Tweepy: Scraping Twitter After the API Price Hike
I needed to scrape 50K tweets for a research project. Then X/Twitter changed their API pricing in 2023 and the free tier became practically useless. Here's what actually works in 2026.
The API Pricing Problem
Before 2023, Tweepy with the free API tier could fetch thousands of tweets per month. After Elon's acquisition, everything changed:
- Free tier: 500 tweets per month (down from thousands)
- Basic tier: $100/month for 10K tweets
- Pro tier: $5,000/month for 1M tweets
- Enterprise: Contact sales (you can guess what that means)
For my research project, the Basic tier would cost $500. Not happening.
Problem
I enabled Tweepy's automatic rate limit handling, but still kept getting 429 errors after about 200 requests. The API was cutting me off before the documented limits.
Error: 429 Too Many Requests - Rate limit exceeded
What I Tried
Attempt 1: Set wait_on_rate_limit=True - Still hit 429 errors
Attempt 2: Added manual delays between requests - Worked but incredibly slow (10 req/min)
Attempt 3: Used multiple bearer tokens rotating - Got banned after an hour
Actual Fix
The issue was that Twitter's v2 API has undocumented rate limits that differ from v1.1. The fix combines proper authentication with aggressive rate limiting.
import tweepy
import time
# Use OAuth 1.0a user context instead of bearer token
# User context has higher rate limits than app-only auth
client = tweepy.Client(
bearer_token="YOUR_BEARER_TOKEN",
consumer_key="YOUR_CONSUMER_KEY",
consumer_secret="YOUR_CONSUMER_SECRET",
access_token="YOUR_ACCESS_TOKEN",
access_token_secret="YOUR_ACCESS_TOKEN_SECRET",
wait_on_rate_limit=True
)
# Additional safety margin - request 30% less than limit
def safe_get_tweets(query, max_results=100):
tweets = []
try:
# Start with conservative rate limit
for _ in range(30): # Well below documented limits
response = client.search_recent_tweets(
query=query,
max_results=min(max_results, 100),
tweet_fields=['created_at', 'public_metrics']
)
if response.data:
tweets.extend(response.data)
# Add 2 second delay between requests
time.sleep(2)
if len(response.data) < max_results:
break
except tweepy.errors.TooManyRequests:
print("Hit rate limit, waiting 15 min...")
time.sleep(900)
return tweets
Problem
Some v2 endpoints returned 403 Forbidden even with valid authentication. Search worked, but user lookup and timeline fetching failed.
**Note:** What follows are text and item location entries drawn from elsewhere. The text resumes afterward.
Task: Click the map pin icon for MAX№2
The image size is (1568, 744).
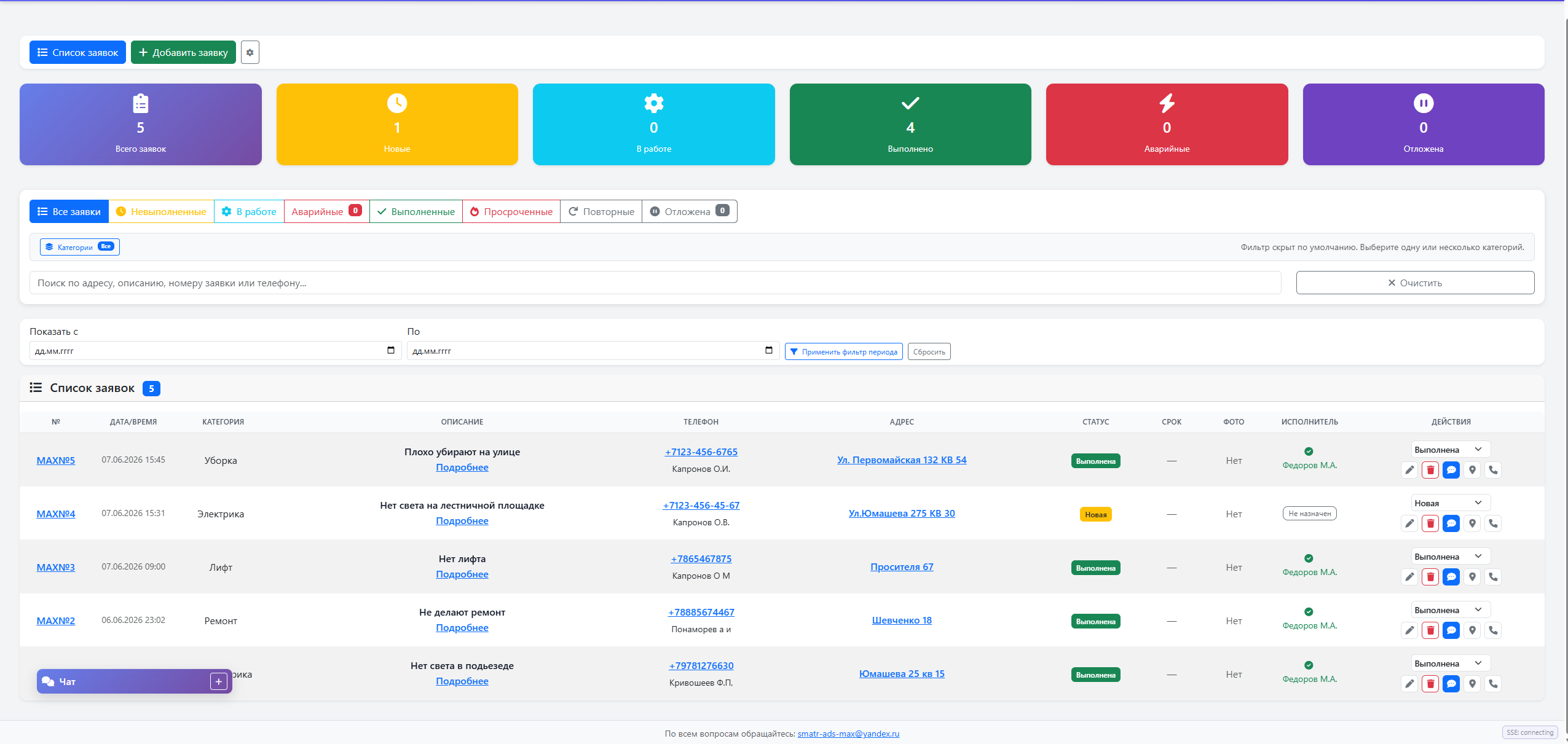Action: (x=1471, y=630)
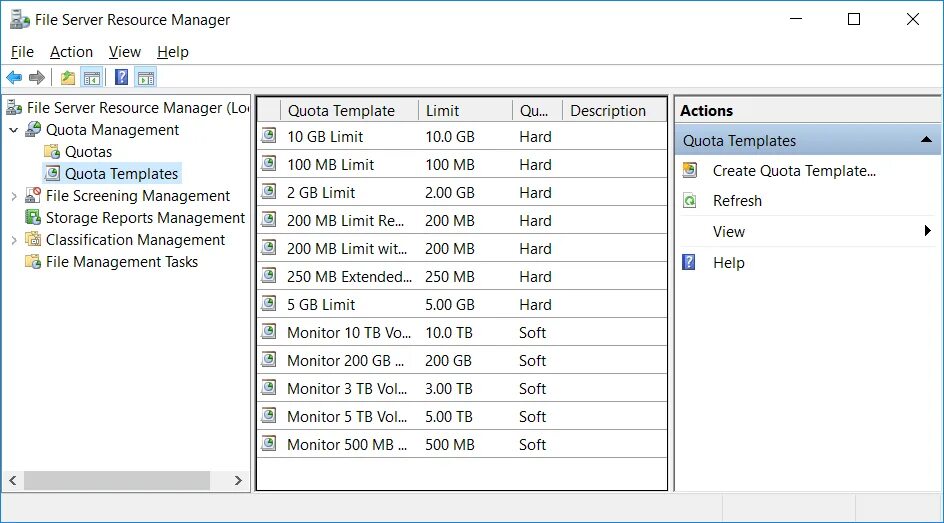Image resolution: width=944 pixels, height=523 pixels.
Task: Toggle Show/Hide Action Pane toolbar button
Action: pyautogui.click(x=146, y=78)
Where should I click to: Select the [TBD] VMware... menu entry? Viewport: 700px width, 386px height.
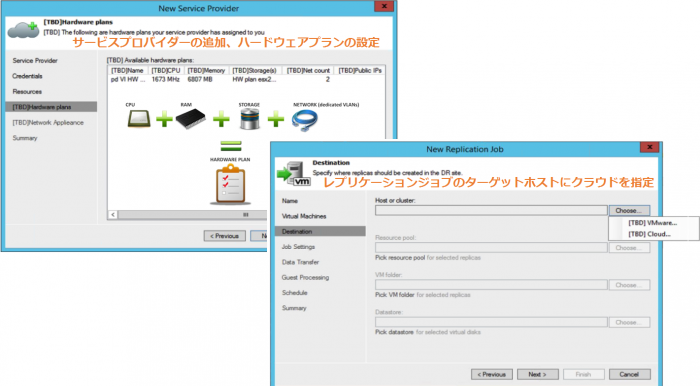point(652,223)
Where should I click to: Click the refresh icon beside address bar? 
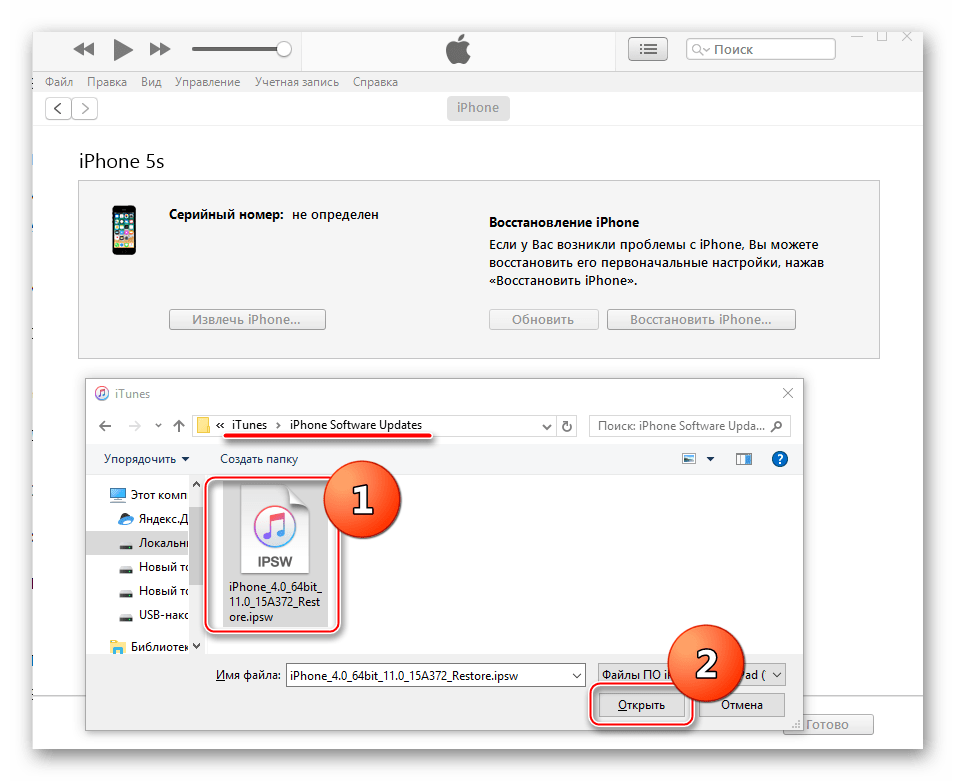[567, 426]
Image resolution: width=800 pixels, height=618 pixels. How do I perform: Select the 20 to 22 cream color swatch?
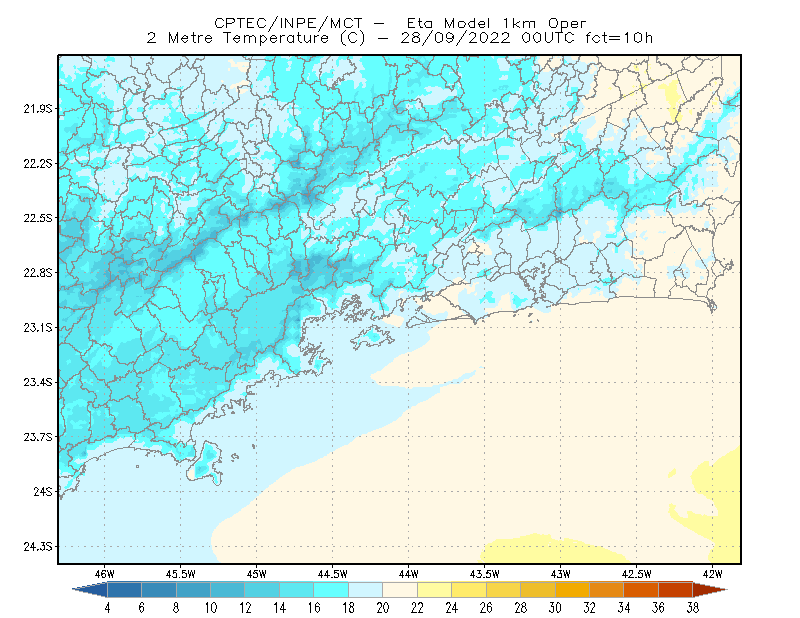400,590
Error: 403 Forbidden - Endpoint not accessible with current access level
What I Tried
Attempt 1: Regenerated bearer token - Same 403 errors
Attempt 2: Switched to OAuth 1.0a user context - Some endpoints worked, others still 403
Attempt 3: Checked Twitter Developer Portal - My access level was "Free" (most restricted)
Actual Fix
The 403 errors were because the Free tier doesn't access to most v2 endpoints. I had to use a hybrid approach: scrape publicly available data without authentication when possible.
# For public tweets, use the search endpoint (available on Free tier)
# For user data, you'll need a different approach
import requests
from bs4 import BeautifulSoup
def scrape_user_profile(username):
"""
Fallback: Scrape public profile data without API
Only works for publicly available information
"""
url = f"https://twitter.com/{username}"
headers = {
'User-Agent': 'Mozilla/5.0 (Macintosh; Intel Mac OS X 10_15_7) AppleWebKit/537.36'
}
response = requests.get(url, headers=headers)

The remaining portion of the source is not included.